= Josip Klarica =

Croatian artist

Josip Klarica (1946–2020) was a Croatian artist working in the mediums of film and photography.

== Biography ==
Klarica was born in Belgrade, PR Serbia, FPR Yugoslavia. He first studied photography and then attended the Film Academy in Prague (1975–77). As an art photographer he was interested in the history of photographic techniques and photo-chemical processes and has used old photographic techniques extensively in his work. Klarica experimented with the camera obscura and a replica of a panoramic camera (Paris, 1845) which he designed himself and adjusted to his needs. He primarily shot portraits, landscapes and still life (Slaughter, Fair, Still Life).

Klarica had many solo exhibitions in Croatia and abroad, including: The Photographers' Gallery (London, 1982), the Museum of Contemporary Art, Zagreb, 1991, Centro Culturale San Fedele (Milan, 1994), Galerie Johannes Faber (Vienna, 2002), and the Klovićevi dvori Gallery (Zagreb, 2005).

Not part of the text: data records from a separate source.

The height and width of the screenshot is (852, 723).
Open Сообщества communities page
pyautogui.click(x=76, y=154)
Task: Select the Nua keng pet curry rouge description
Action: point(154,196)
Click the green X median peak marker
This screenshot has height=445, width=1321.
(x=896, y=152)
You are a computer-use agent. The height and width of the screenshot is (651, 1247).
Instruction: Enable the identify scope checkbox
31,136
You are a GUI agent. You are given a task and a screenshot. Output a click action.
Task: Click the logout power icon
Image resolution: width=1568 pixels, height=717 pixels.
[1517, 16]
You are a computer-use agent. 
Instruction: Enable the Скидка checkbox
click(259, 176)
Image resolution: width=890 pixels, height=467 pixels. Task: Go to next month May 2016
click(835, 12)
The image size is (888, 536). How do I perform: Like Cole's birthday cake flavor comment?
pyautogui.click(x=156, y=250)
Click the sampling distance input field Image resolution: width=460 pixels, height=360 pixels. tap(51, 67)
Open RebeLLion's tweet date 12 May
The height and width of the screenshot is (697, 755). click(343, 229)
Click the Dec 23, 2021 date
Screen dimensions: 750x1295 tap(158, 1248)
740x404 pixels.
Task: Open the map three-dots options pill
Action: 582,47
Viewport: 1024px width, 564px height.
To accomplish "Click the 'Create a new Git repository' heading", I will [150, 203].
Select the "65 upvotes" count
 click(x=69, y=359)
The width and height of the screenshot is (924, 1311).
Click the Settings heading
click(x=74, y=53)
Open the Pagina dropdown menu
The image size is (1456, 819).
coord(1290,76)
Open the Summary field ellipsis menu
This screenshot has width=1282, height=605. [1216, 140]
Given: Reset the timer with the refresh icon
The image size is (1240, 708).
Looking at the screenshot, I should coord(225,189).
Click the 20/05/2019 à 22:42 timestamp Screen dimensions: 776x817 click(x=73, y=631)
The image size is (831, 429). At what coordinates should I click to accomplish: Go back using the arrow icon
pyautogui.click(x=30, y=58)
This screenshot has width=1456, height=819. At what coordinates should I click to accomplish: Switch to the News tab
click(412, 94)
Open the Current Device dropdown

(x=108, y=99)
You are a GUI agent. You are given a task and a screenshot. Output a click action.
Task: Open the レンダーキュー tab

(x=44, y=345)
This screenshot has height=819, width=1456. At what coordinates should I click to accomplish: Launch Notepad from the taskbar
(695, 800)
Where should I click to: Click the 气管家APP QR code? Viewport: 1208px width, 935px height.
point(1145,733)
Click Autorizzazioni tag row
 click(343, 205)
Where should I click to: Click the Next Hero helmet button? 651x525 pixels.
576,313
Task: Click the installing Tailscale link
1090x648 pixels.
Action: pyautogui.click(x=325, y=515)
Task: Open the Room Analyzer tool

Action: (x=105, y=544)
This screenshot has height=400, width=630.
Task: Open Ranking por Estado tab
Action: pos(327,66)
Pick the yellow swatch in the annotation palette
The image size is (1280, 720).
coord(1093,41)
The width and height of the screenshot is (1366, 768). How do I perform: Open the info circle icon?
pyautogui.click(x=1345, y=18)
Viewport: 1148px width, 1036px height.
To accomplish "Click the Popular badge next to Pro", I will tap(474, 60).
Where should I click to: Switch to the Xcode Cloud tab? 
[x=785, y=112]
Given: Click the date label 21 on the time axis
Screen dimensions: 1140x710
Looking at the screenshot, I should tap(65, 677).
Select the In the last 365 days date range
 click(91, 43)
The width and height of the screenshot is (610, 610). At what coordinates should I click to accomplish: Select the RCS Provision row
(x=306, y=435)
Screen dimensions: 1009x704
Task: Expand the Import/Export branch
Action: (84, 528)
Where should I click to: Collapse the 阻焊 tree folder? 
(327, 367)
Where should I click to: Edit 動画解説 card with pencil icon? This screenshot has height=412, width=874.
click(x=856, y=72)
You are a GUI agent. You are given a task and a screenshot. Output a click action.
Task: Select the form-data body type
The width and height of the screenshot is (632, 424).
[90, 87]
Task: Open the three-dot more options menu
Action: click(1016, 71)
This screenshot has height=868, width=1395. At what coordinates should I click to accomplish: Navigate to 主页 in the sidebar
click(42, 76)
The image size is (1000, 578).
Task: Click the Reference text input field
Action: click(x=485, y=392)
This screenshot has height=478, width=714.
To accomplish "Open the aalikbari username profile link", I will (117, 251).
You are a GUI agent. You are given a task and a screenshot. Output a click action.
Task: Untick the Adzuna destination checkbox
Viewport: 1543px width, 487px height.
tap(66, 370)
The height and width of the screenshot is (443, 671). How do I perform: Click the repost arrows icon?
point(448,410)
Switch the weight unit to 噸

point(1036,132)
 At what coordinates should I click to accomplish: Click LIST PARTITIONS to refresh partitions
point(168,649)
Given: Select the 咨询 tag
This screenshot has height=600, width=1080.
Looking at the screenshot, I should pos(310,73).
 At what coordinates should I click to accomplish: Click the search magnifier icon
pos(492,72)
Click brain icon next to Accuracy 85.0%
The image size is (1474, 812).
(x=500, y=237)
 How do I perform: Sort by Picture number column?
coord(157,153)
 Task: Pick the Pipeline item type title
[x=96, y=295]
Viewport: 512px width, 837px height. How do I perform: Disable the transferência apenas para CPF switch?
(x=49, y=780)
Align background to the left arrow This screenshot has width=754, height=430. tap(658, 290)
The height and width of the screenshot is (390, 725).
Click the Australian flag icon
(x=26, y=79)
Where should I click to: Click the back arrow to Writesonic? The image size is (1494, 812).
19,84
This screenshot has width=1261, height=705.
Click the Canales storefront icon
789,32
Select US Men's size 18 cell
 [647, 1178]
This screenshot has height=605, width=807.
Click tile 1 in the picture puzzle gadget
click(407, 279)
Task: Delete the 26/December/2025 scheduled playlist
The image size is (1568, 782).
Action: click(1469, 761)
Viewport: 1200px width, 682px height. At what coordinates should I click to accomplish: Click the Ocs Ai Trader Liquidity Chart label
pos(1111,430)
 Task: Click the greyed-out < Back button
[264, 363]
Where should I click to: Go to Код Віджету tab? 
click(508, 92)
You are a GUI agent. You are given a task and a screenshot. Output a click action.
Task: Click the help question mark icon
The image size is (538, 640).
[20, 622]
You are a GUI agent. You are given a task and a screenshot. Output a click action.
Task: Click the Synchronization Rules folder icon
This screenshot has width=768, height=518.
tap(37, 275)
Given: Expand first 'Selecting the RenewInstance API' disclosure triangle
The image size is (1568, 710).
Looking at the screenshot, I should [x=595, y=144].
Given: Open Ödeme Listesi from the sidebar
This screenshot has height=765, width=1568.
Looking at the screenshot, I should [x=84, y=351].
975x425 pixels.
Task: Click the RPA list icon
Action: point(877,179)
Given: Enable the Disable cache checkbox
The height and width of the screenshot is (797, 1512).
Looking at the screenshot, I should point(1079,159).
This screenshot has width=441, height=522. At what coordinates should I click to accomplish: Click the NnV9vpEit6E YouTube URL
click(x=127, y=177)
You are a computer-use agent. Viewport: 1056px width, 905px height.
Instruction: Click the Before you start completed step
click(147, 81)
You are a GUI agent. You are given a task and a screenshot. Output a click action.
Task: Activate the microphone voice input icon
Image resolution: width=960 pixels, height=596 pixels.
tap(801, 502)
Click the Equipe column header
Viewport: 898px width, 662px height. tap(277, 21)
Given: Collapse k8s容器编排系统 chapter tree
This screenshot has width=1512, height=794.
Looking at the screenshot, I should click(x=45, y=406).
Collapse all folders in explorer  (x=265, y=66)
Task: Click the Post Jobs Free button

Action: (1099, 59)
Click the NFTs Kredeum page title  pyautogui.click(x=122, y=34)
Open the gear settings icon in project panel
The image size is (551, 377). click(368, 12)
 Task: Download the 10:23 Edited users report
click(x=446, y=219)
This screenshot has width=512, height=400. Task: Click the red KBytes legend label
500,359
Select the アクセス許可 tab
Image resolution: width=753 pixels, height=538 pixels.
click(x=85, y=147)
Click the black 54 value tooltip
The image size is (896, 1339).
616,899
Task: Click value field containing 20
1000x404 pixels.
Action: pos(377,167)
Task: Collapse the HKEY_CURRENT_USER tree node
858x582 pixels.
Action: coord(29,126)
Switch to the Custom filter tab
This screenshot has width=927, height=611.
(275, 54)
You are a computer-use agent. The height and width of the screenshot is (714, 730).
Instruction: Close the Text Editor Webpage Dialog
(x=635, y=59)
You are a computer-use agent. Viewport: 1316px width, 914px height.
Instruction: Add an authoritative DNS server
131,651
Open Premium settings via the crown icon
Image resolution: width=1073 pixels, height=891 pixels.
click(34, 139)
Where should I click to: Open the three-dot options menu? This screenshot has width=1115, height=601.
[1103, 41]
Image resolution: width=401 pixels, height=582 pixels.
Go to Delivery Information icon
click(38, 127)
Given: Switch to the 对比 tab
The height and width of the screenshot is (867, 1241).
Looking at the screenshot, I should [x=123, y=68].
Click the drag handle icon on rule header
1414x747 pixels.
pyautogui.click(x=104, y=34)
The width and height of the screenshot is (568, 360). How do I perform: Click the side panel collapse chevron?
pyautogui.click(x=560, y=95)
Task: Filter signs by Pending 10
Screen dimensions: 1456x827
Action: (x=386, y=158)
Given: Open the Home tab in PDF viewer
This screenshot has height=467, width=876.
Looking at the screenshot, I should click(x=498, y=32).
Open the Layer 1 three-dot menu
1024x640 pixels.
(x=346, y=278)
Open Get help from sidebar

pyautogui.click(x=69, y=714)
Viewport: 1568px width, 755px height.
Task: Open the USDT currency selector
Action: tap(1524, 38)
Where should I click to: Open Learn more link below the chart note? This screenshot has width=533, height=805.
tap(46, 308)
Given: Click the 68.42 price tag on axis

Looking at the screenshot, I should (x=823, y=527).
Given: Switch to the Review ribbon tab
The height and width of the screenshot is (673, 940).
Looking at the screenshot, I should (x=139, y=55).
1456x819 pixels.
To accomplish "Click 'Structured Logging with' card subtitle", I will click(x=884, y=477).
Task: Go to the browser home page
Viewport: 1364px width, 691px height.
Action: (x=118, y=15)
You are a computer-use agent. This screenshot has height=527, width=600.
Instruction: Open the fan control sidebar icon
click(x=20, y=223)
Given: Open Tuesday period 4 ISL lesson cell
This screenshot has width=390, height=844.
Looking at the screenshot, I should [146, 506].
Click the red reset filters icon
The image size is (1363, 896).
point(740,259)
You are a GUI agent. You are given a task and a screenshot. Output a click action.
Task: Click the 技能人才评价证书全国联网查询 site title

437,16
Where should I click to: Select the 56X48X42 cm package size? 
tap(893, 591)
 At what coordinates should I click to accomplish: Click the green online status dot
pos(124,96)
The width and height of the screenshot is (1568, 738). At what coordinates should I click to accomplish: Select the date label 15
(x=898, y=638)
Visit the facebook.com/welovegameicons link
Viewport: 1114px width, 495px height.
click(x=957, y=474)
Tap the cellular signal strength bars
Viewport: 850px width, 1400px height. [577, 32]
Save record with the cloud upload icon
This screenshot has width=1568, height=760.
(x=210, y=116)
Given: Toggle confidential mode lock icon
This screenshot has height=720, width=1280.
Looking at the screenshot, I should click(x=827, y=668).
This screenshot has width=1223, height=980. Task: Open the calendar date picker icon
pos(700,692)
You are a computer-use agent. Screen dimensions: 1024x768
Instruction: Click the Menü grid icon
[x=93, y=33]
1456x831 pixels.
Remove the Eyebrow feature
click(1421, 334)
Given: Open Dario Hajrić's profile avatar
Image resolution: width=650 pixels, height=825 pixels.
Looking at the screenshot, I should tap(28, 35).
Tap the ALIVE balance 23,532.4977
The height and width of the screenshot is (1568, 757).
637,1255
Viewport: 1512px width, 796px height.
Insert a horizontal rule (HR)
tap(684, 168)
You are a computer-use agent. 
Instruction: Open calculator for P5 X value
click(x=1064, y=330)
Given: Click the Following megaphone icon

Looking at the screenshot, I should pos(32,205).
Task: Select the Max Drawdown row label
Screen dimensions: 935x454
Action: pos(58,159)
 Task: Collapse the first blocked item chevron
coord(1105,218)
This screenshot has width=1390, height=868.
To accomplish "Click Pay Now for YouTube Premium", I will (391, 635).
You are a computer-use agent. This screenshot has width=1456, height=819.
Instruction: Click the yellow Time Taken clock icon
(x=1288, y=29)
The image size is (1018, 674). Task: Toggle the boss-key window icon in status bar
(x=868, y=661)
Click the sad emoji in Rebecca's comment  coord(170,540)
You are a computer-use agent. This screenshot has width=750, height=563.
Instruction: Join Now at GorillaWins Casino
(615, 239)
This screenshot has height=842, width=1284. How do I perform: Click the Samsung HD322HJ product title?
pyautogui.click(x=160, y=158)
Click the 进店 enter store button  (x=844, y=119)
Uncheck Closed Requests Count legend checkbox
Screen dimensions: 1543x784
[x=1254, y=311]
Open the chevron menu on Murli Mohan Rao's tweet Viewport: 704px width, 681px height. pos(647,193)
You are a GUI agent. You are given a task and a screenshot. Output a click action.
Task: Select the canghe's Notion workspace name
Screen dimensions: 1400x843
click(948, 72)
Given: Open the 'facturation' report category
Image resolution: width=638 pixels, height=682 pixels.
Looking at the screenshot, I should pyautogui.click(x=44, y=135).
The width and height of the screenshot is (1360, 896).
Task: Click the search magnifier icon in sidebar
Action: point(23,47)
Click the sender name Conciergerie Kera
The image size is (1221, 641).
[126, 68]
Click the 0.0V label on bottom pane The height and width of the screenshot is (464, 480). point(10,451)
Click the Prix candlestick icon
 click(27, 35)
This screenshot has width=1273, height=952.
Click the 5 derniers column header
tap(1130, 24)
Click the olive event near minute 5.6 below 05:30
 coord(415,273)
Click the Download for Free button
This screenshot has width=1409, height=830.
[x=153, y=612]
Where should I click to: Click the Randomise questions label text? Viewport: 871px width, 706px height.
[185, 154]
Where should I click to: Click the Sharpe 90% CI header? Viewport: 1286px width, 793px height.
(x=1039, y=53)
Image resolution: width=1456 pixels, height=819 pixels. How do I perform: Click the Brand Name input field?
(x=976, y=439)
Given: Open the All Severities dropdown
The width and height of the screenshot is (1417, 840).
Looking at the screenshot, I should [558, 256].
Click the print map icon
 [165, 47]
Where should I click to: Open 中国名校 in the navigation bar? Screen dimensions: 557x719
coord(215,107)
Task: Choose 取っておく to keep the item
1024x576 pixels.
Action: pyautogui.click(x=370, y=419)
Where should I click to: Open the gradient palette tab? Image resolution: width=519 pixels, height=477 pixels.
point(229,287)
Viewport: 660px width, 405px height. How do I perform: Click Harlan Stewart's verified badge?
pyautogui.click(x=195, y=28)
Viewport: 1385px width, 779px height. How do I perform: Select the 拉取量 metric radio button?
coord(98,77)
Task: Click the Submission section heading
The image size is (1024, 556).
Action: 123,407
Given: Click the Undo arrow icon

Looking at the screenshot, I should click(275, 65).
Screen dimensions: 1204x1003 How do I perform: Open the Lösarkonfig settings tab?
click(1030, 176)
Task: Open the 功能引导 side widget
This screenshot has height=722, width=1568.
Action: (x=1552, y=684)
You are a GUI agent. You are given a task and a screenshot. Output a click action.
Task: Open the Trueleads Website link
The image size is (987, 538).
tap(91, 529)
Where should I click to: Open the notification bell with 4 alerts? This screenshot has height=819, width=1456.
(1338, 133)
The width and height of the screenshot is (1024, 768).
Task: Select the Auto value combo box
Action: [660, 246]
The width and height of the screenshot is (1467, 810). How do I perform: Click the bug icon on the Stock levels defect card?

His works belong to several museum and gallery collections like the International Museum of Photography at George Eastman House (Rochester), Bibliotheque Nationale de France (Paris), the Museum of Contemporary Art (Zagreb), the Museum of Arts and Crafts (Zagreb), the Musée Nicéphore Niépce (Chalon-sur-Saône), and the Modern Gallery, Zagreb.